Product designing is one of the most challenging and interesting jobs in any industry. A good product design is something that can provide a great competitive edge to any company. I think there is no golden formula that can define a good product design, but by analysing some successful products, which have good designs, we can find some characterstics of a good design. One such characterstic is to cover all the features of a product under the wrapper of simplicity and provide pivot points to access these features. This is what I call the Swiss Knife Concept of product designing.

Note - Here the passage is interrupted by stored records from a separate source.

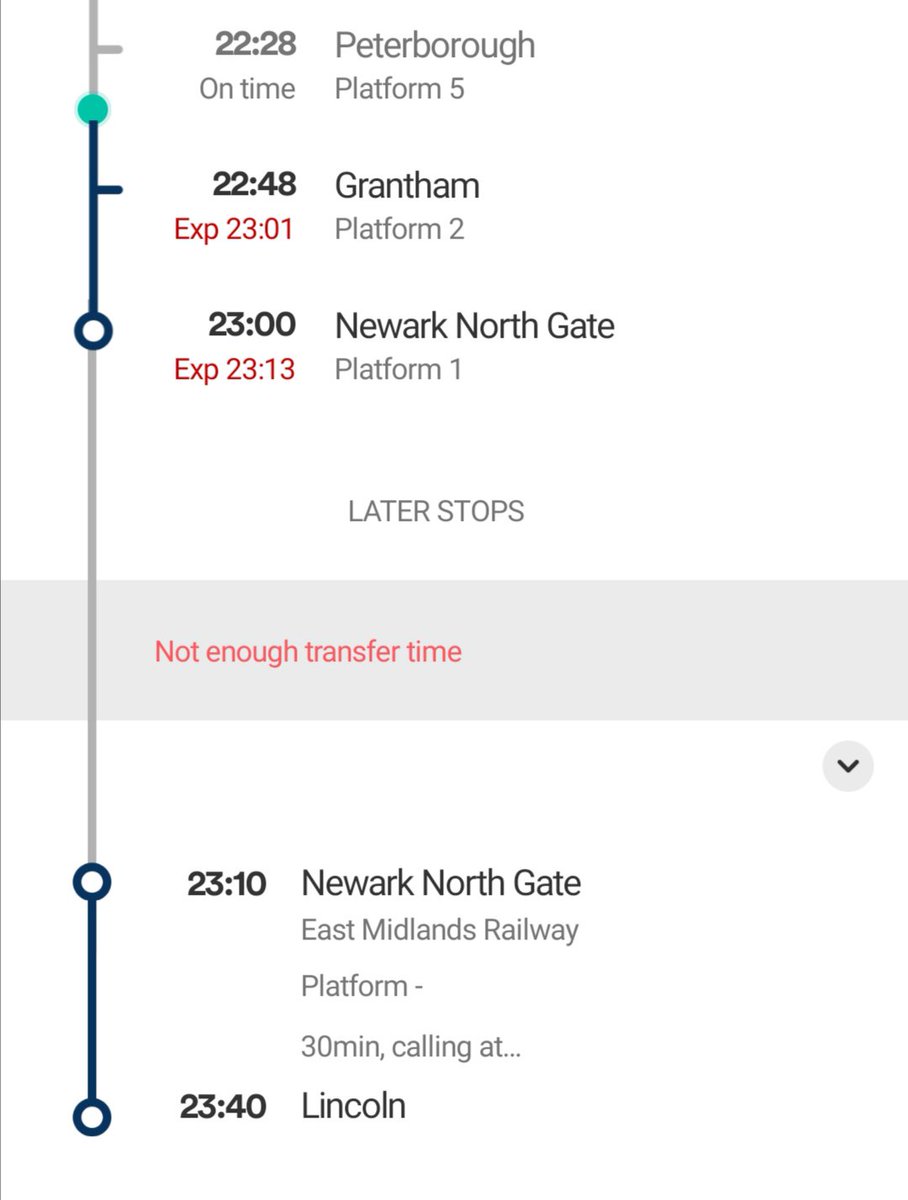
Task: Open Newark North Gate 23:00 arrival stop
Action: [474, 326]
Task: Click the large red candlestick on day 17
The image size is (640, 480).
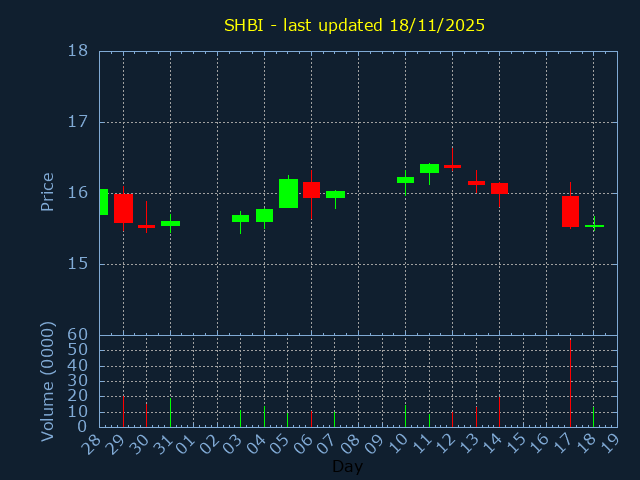Action: [x=570, y=210]
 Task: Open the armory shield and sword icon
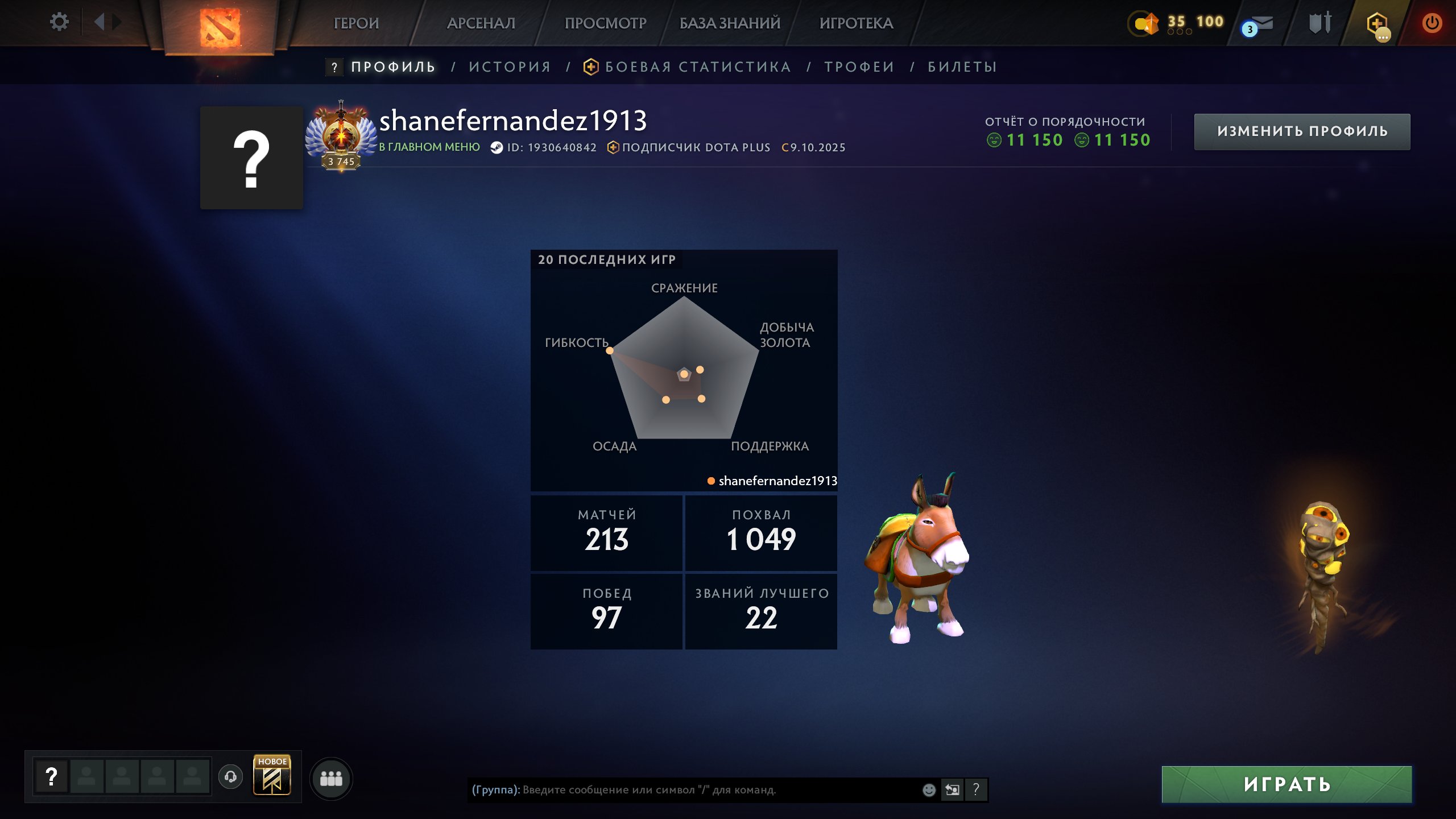click(x=1320, y=23)
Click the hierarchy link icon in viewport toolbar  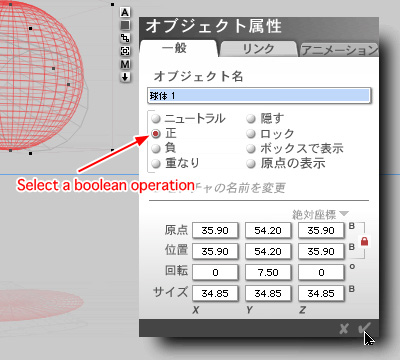[125, 38]
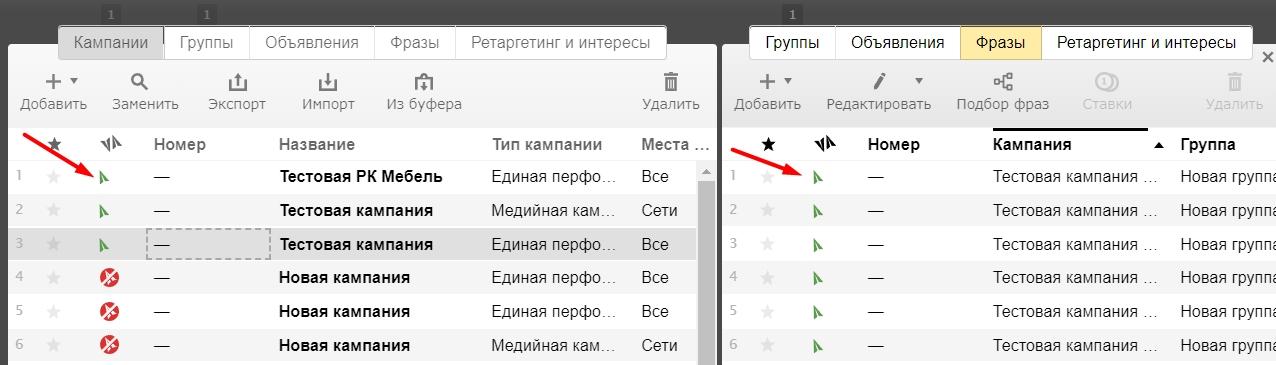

Swiss Army Knife, or the “Offiziersmesser” (original name), has a really great product design of its own. The way a small pocket device, that looks like a knife handle, contains half a dozen tools hidden in it is really fascinating. The adoption of this product from Swiss Army and its enormous success speaks great volume about what a consumer is looking for in a product. I think the basic design principle here is to have one really transperent product feature for which the product is primarily known (in this case, a blade) and along with that have lots of other useful features. Then provide the product a real simple user interface and make it easy for the customer to access each feature individually.
Now let’s see how this very concept of product design is consiously or unconsiously adopted outside the World of this pocket device. Search giant Google seems to be built on the Swiss Knife concept. The most transperent feature being search and this surrounded by a few dozen other products is what defines this multi-billion dollar company. The simplicity with which Google has created its primary user interface with a search bar and “pivots” to reach to other products makes the product design as closely related to a Swiss Knife as it could be.
Another place where you can see this concept is in the SmartPhones. The basic feature of these mobile devices, for most of its customers, is to use it as a phone. But along with that there are a lot of other features that almost make the phone as feature rich as a personal computer. These features are discoverable by its customers using the software interface which provide options to the customers to reach to each one of these individual features. Apple iPhones took this even a step further. The iPhone includes iPod music player as an additional feature on the phone, and as the iPhone ads puts it so beautifully, its (Internet, music player and what not), on your phone.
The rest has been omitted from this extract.